DOCUMENT EXCERPT -

Interview with Neil Kremer and Cory Johnson

Interview with Neil Kremer and Cory Johnson
Interview with Neil Kremer and Cory Johnson
Character-based portraits and narrative-driven scenes are Kremer/Johnson's trademark. They won AAP Magazine#2 Faces and more recently the Lensculture Portrait Awards 2018. We asked them a few questions about their life and work.

All About Photo: Tell us about your first introduction to photography?

Neil: I was first introduced to photography when I was 9 years old. My first intrusion to making images was in junior High School. I'm from the home of Kodak (Rochester, N.Y.) All students were taught how to use a dark room.
Cory: I picked up a camera when I was producing a movie in 2009. I hung out with the stills photographer that we hired and I loved it.

AAP: When did you decide to become a photographer?

Neil: It started as a hobby in 2010. I decided to try it as a profession in 2013.
Cory: 2013

AAP: How/when did you meet and decided to work together?

Neil & Cory: Socially, we were friends since 2002. We both lost the companies that we owned shortly after the 2008 recession. Independently, we both picked up cameras... Once we figured out that we both enjoyed the process and the same styles, we decided to form Kremer Johnson.

Neil Kremer and Cory Johnson

Neil Kremer & Cory Johnson

AAP: Is it easier or more challenging to work with someone else?

Neil & Cory: It's harder in the sense that we have to split our income but that's the only negative for us. Having a like minded friend to collaborate with allows us to feel more confident in our decisions.

AAP: You say you like large and complex productions how do you prepare?

Neil & Cory: We enjoy all productions but the large ones can be a lot of fun. Preparation is different for personal work and commercial work. With personal work, we're creating the concepts and the style. It's 100% our vision. It also means that we're paying for it. We handle the personal productions internally. For commercial jobs, we use a producer and our agents get involved in the initial budget and guiding us though the bidding process.

EXERCISES TO COMPLETE -
A: From the Kremer Johnson interview, write out the stretch from "Cory: I picked" through "to work together?".
B: In the Kremer Johnson interview, why do the two say that working together is harder, and what do they say makes up for it?
C: Continue the Kremer Johnson interview from its last sentence.

RECORDED DATA -
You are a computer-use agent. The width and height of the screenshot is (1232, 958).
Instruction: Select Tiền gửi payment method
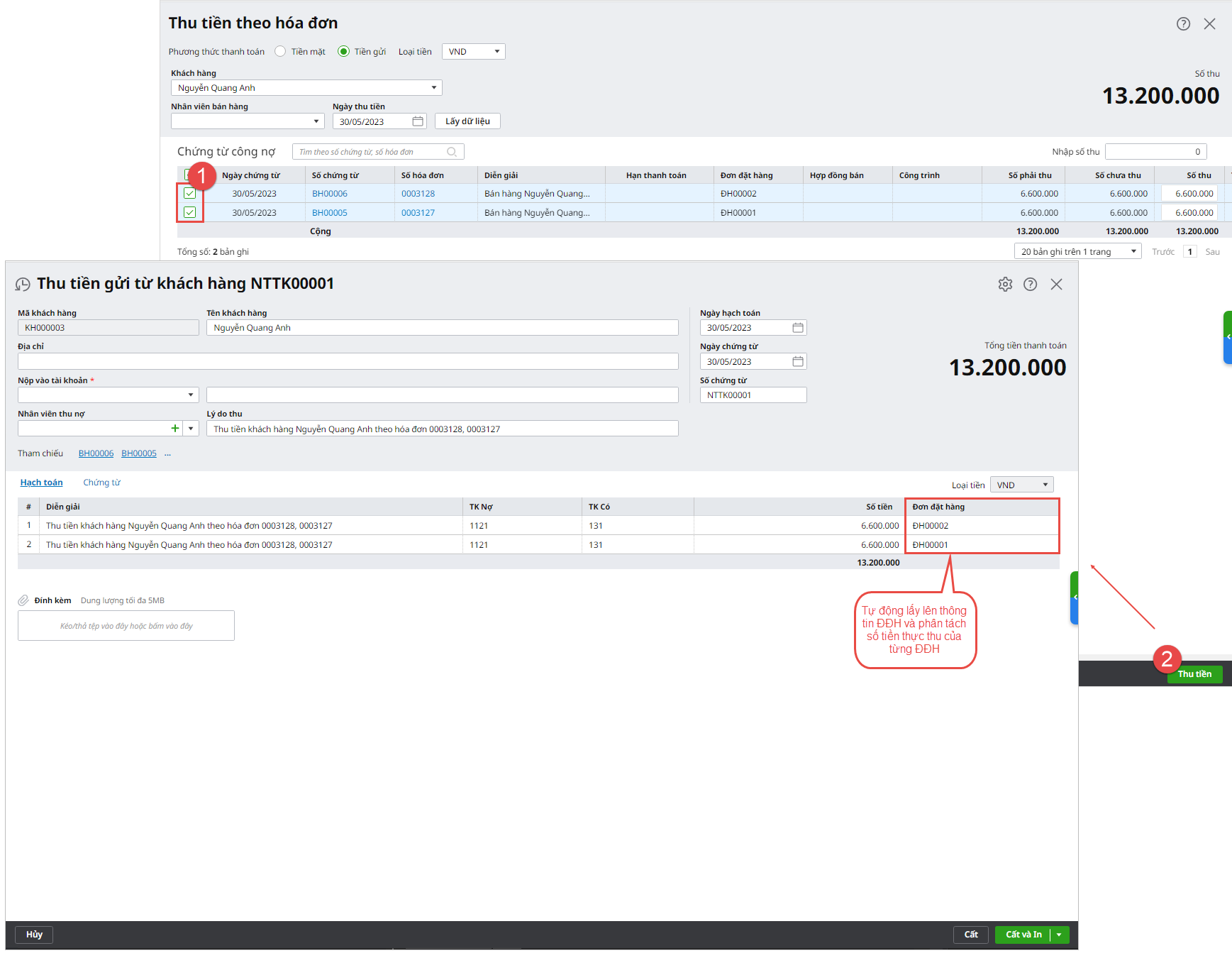pos(344,52)
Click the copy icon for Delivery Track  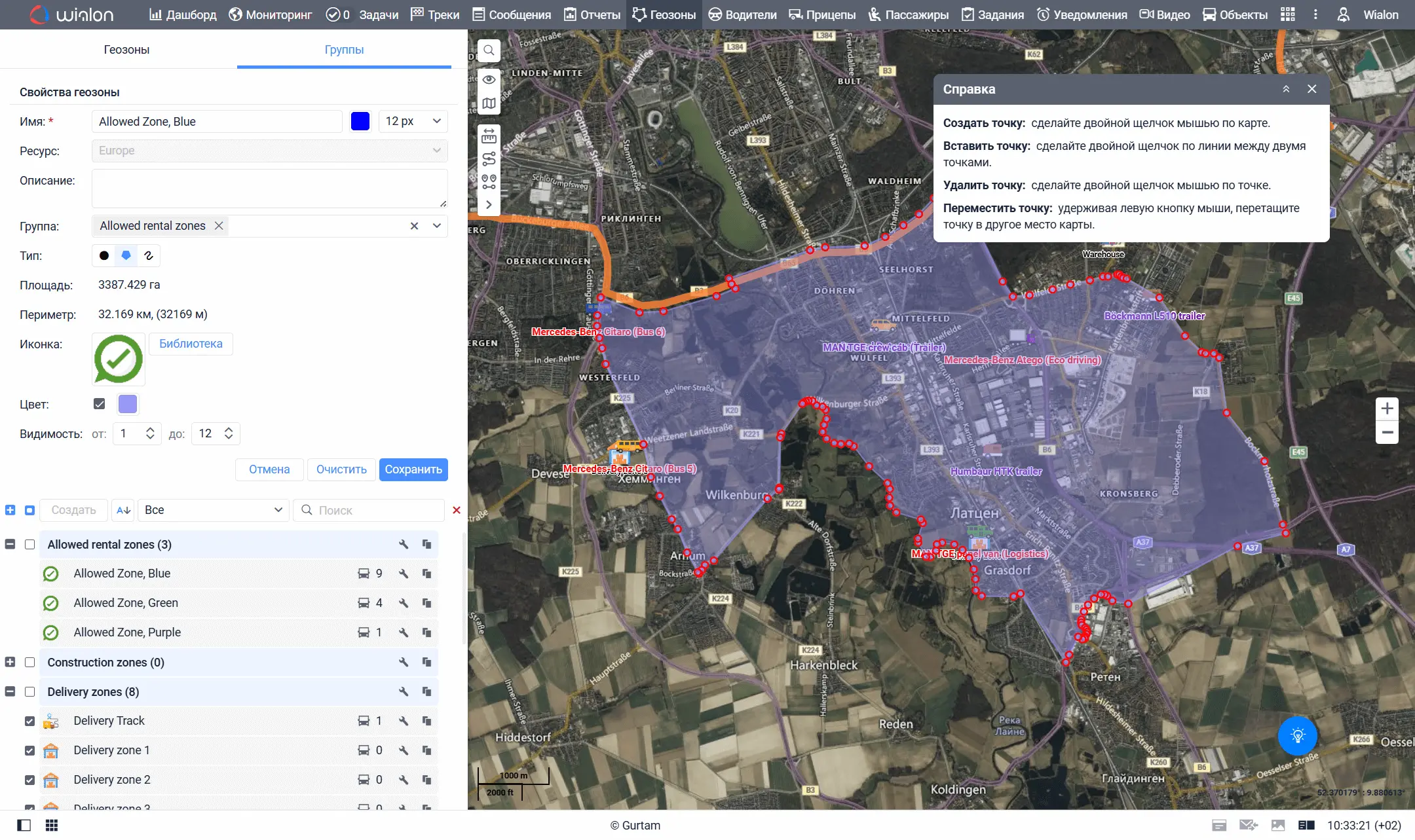pos(426,721)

RESULTS BY TASK -
A:
Cory: I picked up a camera when I was producing a movie in 2009. I hung out with the stills photographer that we hired and I loved it.

AAP: When did you decide to become a photographer?

Neil: It started as a hobby in 2010. I decided to try it as a profession in 2013.
Cory: 2013

AAP: How/when did you meet and decided to work together?

B: It is harder because they have to split their income, which they call the only negative. Having a like-minded friend to collaborate with lets them feel more confident in their decisions.

C:
AAP: How do you manufacture your settings? Find your models, locations etc?

Neil & Cory: For personal work, we're fortunate to have a long list of people who want to work with us. It's a great feeling to know people believe in our vision enough to give us their time. We own a studio that we use to manufacture the sets ourselves. If we're shooting on location, we do the scouting ourselves.

For commercial work, we use casting and talent agencies. We typically sit through as many of the castings as possible. This allows us to get a feeling for the talent and make recommendations to our clients. Our sets are built by professionals and the locations are found by scouts.

Neil Kremer and Cory Johnson

Neil Kremer & Cory Johnson

AAP: How do you find your inspiration?

Neil & Cory: Inspiration comes from two places. Our life experiences or whatever is available. In both cases, we use the same process. We start with a single concept or narrative. From there, we just start writing the story. Who. What. When. Where and WHY. WHY is a big one. There has to be a WHY.

AAP: How did you come up with the project "Found on Craigslist"?

Neil & Cory: It's actually titled "Craigslist Encounters"
We met a friend that owns a chain of bed stores and only markets on Craigslist. This surprised us, so we spent a few hours on Craigslist and found a large community of people that use it for a variety of reasons. To sell, trade, search, find, explore and create more than just products. Love, sex, companionship, inventory, art, crafts, education, etc. etc. etc.
We placed an advertisement and quickly received hundreds of responses. Portrait Photographer seeking subjects. All races, colors, sexes, shapes and sizes welcomed. We will come to you. $20/hour.
We decided to shoot everyone that answered the ad. Of the 80 people that we photographed over a one year period, only 3 subjects asked to be paid.
In the end, we feel that we've captured an accurate cross-section of the Craigslist community.

Neil Kremer and Cory Johnson

Neil Kremer & Cory Johnson

AAP: Do you plan the same way for your films and photo shoots?

Neil & Cory: For the most part, yes. The only difference is the camera. We handle the lighting and direct the scenes like we do with still photography but we don't do the shooting with video. We hire camera operators.

AAP: Do your films inspire your photography or is it the other way around?

Neil & Cory: To be honest, the videos have nothing to do with us. All of the videos that we've done are scripted by ad agencies.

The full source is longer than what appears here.